__OBJECTIVES__
a: From the wheelset forum post, list the items the poster says will still be needed after buying the wheels.
b: Answer these about the wheelset forum post:
(i) What bike does the poster ride?
(ii) Which wheels does that bike currently have?
(iii) About how much does the new set of wheels cost?
c: Return everything in the wheelset forum post from "I'm after a" down to "of aero benefit.", word for word.

***** TEXT EXCERPT *****

# New wheels? - Shimano RS80 C50



## lejogger (18 Apr 2012)

I'm after a little advice from you helpful people if that's ok?

I've been a club rider for a little while now, and because I'll be entering a time trial or two this season I fancy a new wheelset. My Boardman Team Carbon is great, but the entry level Ritchey Pro wheels are perhaps a little on the basic side, and certainly offer little in the way of aero benefit.
I also find myself a little envious of some of the kit the other guys arrive on week in week out, so I'd also like something that looks and performs well on the club ride and possibly in a road race.

I've found a new set of these above mentioned wheels for approx £500. I know I'll still need to get tyres, rim tape, a cassette and a chain, but they look tremendous value for a budget aero wheelset.

So... are they any good? Are there any others I should be considering?


----------



## Andrew_P (19 Apr 2012)

***** DATA *****

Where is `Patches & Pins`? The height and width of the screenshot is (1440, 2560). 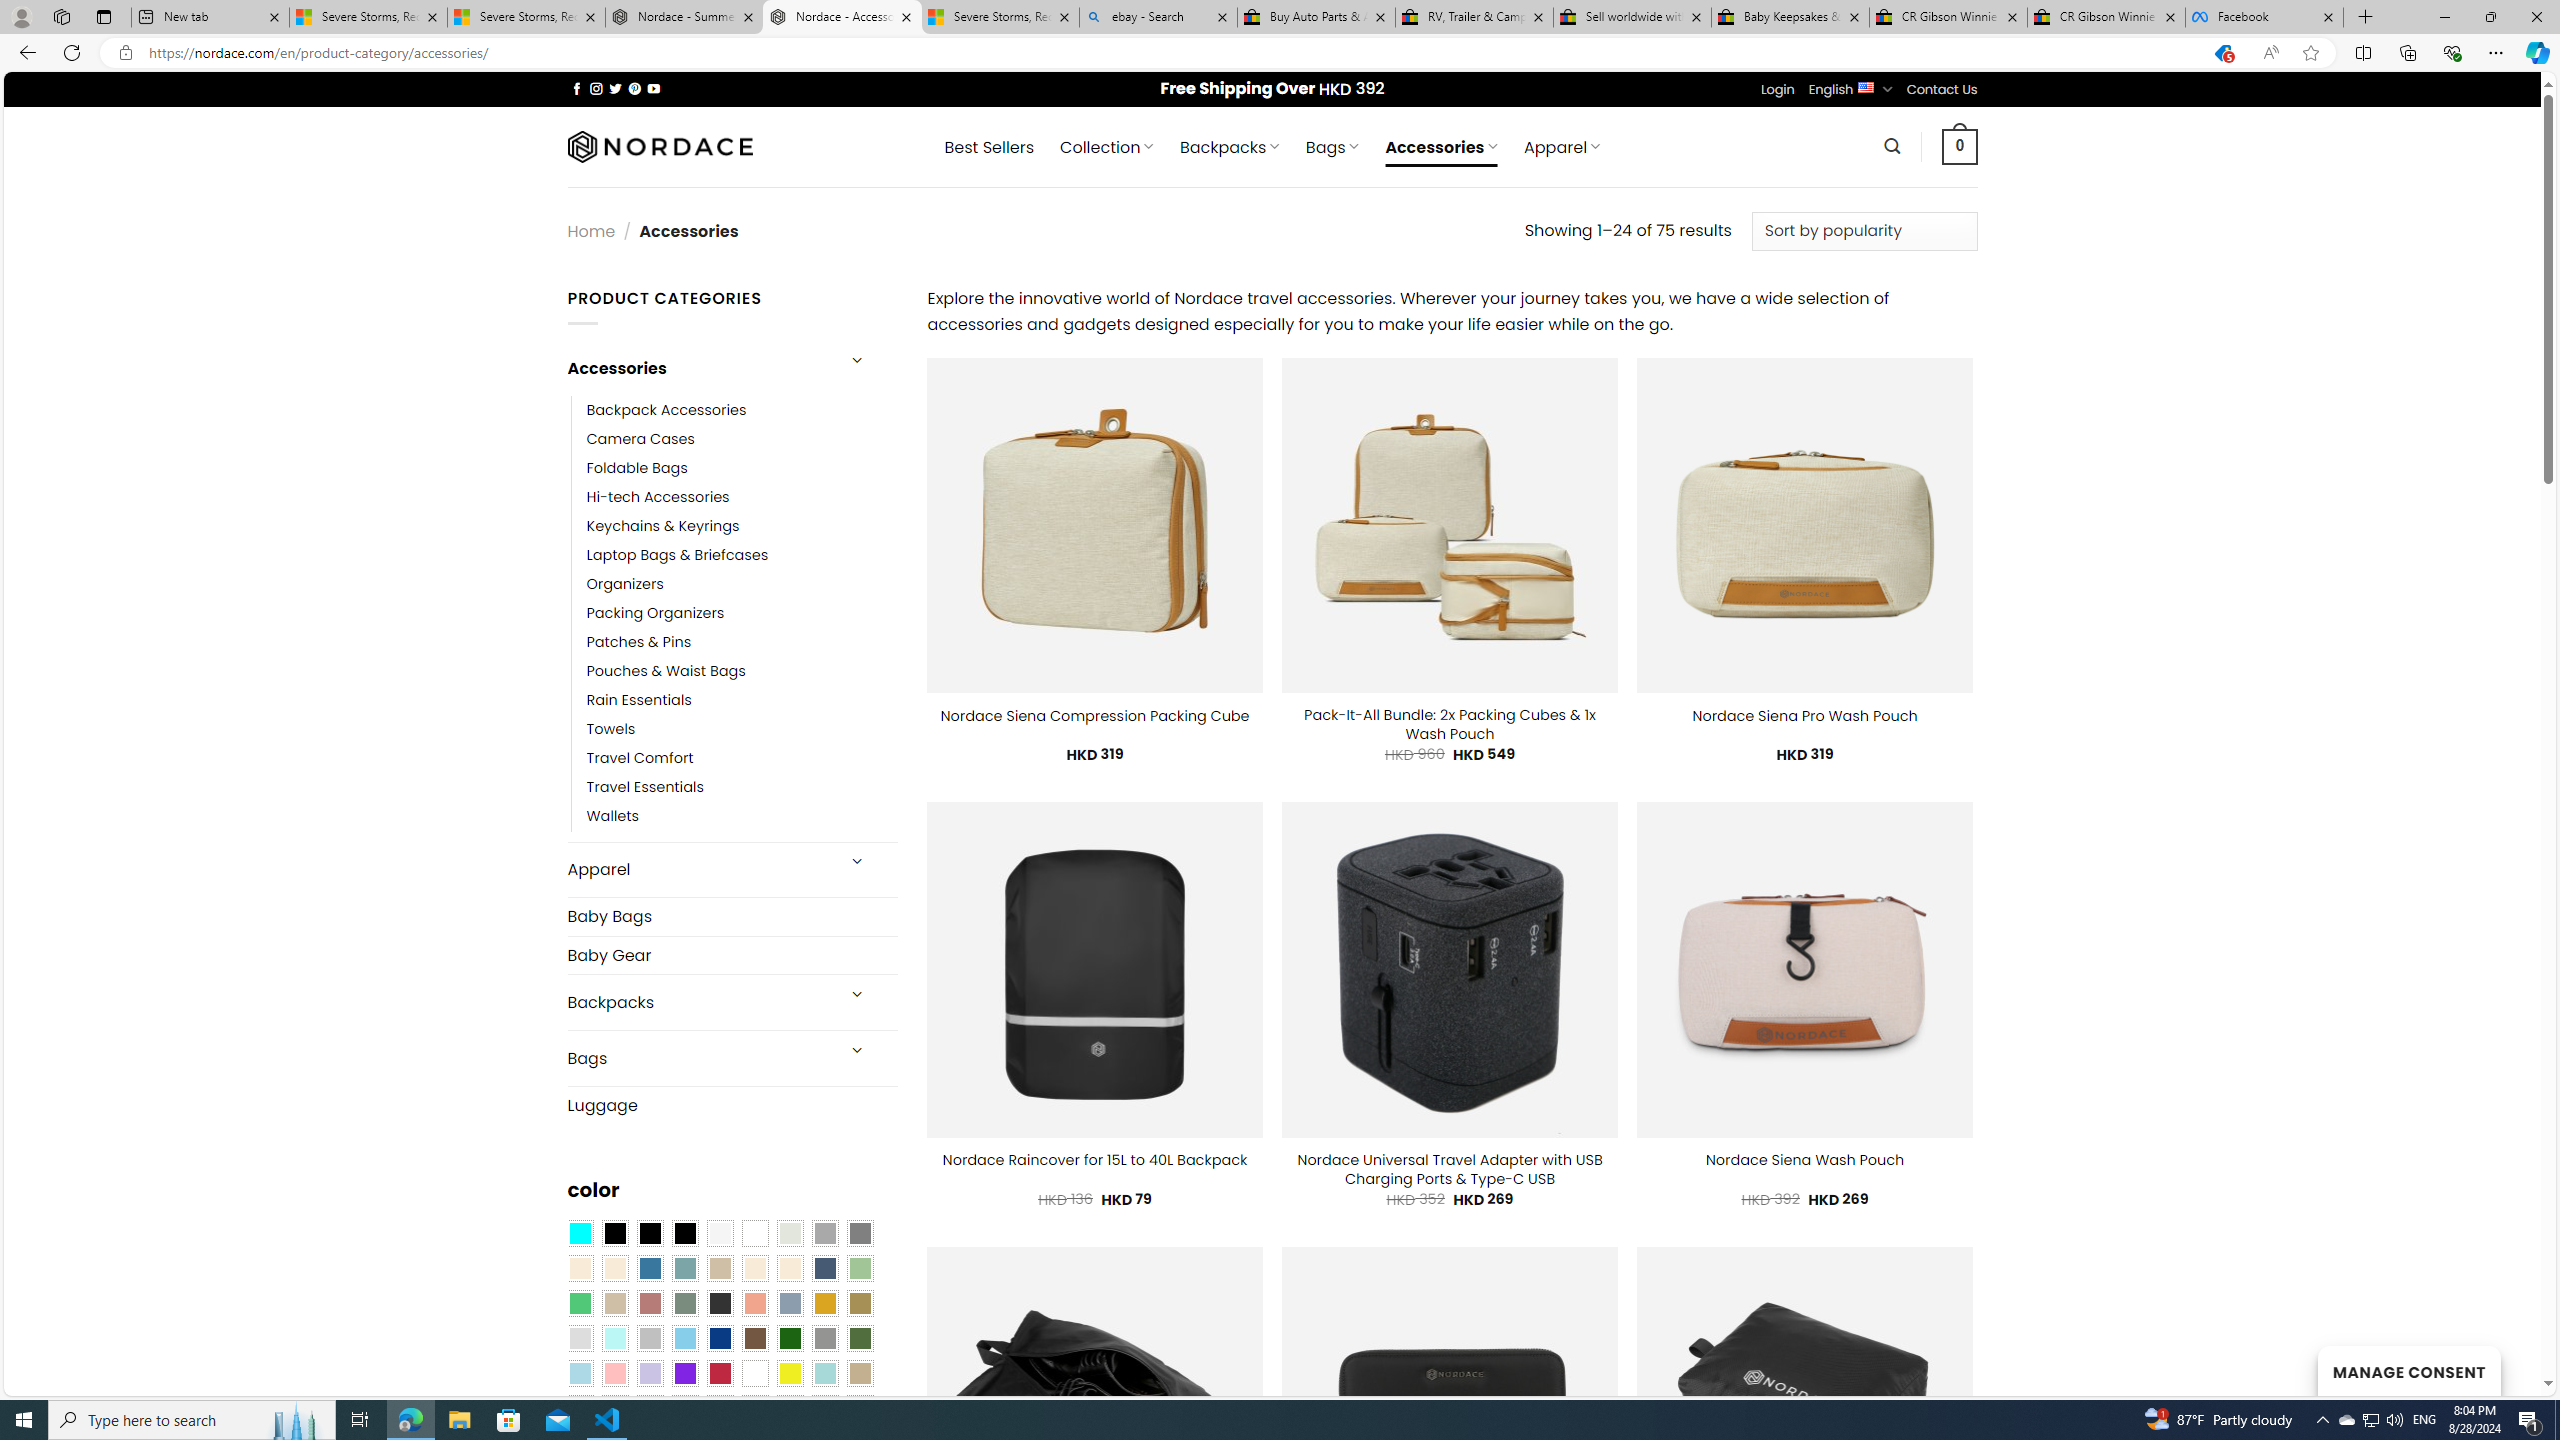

*****

__EXPECTED ANSWERS__
a: tyres, rim tape, a cassette, a chain

b:
(i) A Boardman Team Carbon
(ii) Entry level Ritchey Pro wheels
(iii) Approximately £500

c:
I'm after a little advice from you helpful people if that's ok?

I've been a club rider for a little while now, and because I'll be entering a time trial or two this season I fancy a new wheelset. My Boardman Team Carbon is great, but the entry level Ritchey Pro wheels are perhaps a little on the basic side, and certainly offer little in the way of aero benefit.